So GDP is not a measure of your wealth. It’s a measure of the
temporary value that we have been able to engender at the expense of the
value we’ve lost in nature and the entropy bill we’ve created. So if
GDP is a measure of temporary value and it’s a measure of our debt that
we build up with a natural environment.
"There was a chemist at the turn of the century – Frederick
Soddy, Nobel Laureate, early 1900s. He was the first to show the
relationship between thermodynamics and economics – he said “These are
the laws that govern economics.” No one paid any attention to him.
"I think that the economic theories that reinforced the first and second
industrial revolution are dysfunctional. They actually don’t give us a
realistic assessment of our past, present and future. They’re not a
helpful guide. Some of the insides will be retained. They’ll be
retained and we’ll find a synthesis to retain the insides of classical,
neoclassical theory, placing it within a thermodynamic frame, a
scientific frame, and we’ll begin to create a new synthesis that is
different from classical, neoclassical economic theory, as it was
different from the ‘just price’ theory of the late medieval age.
"Everyone’s talking about balancing the budget.
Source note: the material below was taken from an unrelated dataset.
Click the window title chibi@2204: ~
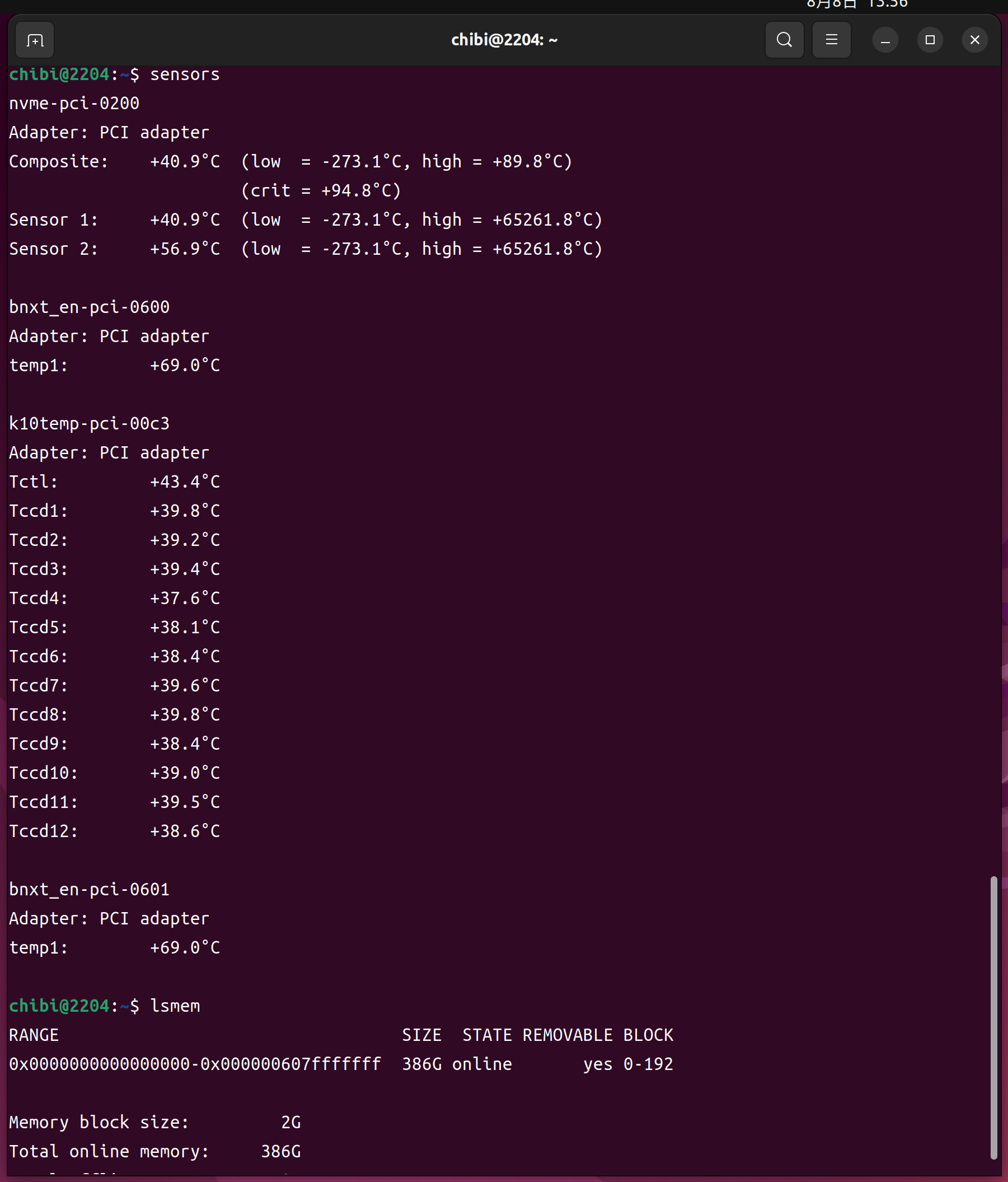 click(504, 40)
The real global
financial crisis is connected to the oil crisis. What we’re paying now
is the real debt.
"Every society, early on, creates a new energy-communication mix. At
the early stage before scale-up, the energy-communications’ expensive.
Then it’s scaled. Then it’s adopted. Then the prices get cheaper.
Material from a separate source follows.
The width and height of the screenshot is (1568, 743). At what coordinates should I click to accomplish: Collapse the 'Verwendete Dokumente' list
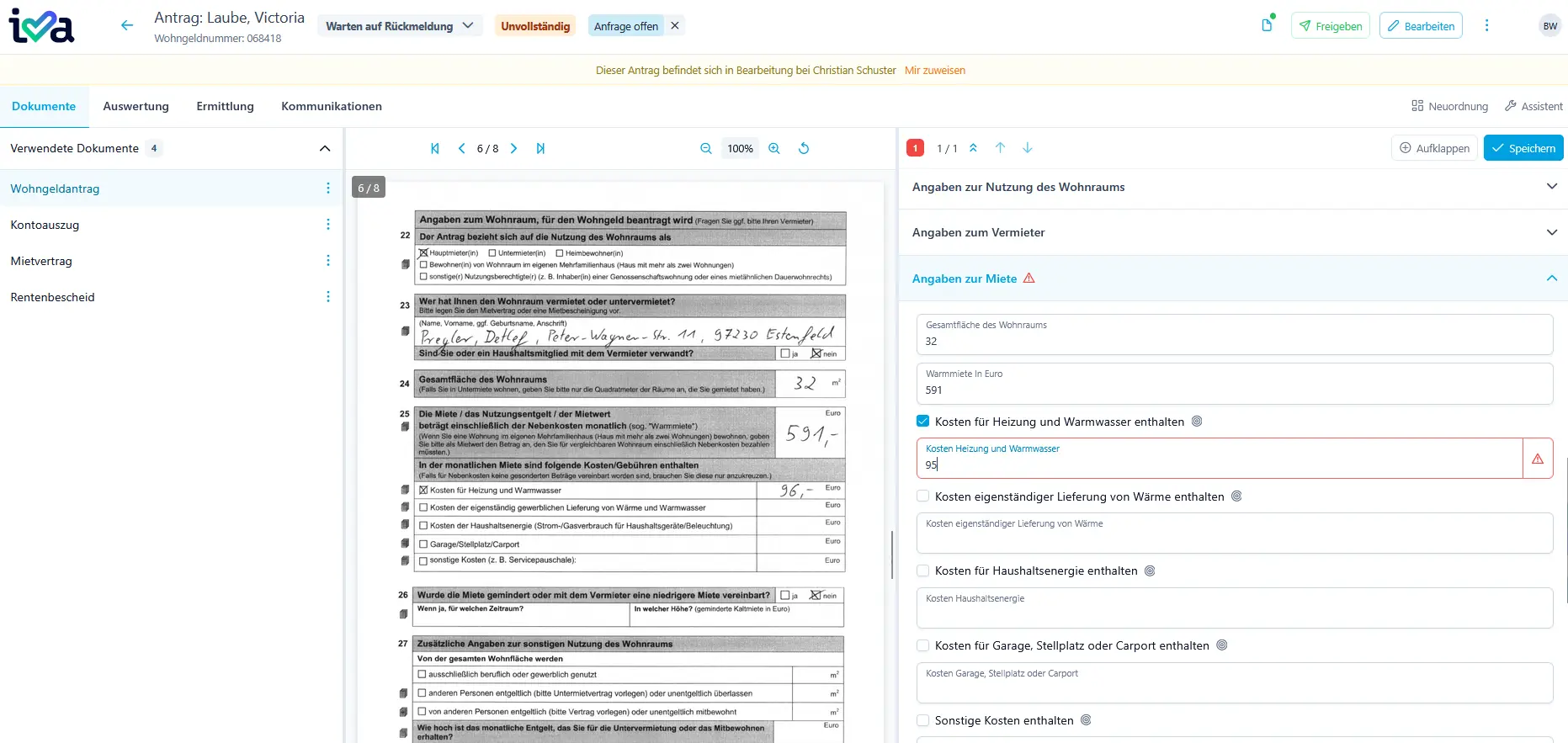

Then it plateaus. Then the entropy builds up for the past activity.
Then prices go up. The cost for the entropy bill goes up. And the
civilization eventually collapses or dies out. That’s the history of
civilization.
"Some of the guys that write these books, they have never really
captured this – they’re good anthropologists, but they haven’t really
looked at economic history. That’s how it happens. And so that’s what
happening in the second industrial revolution now – it’s on the down
side of its bell curve. And the key is you’re always constantly
building up a debt against nature. And the question is: how do you find
a communication-energy regime that allows us to live more in tandem
with the rhythms of the planet so that we can learn to live sustainably
and not produce and consume faster than we can repay the debt by
allowing nature to replenish the stock its best it can?"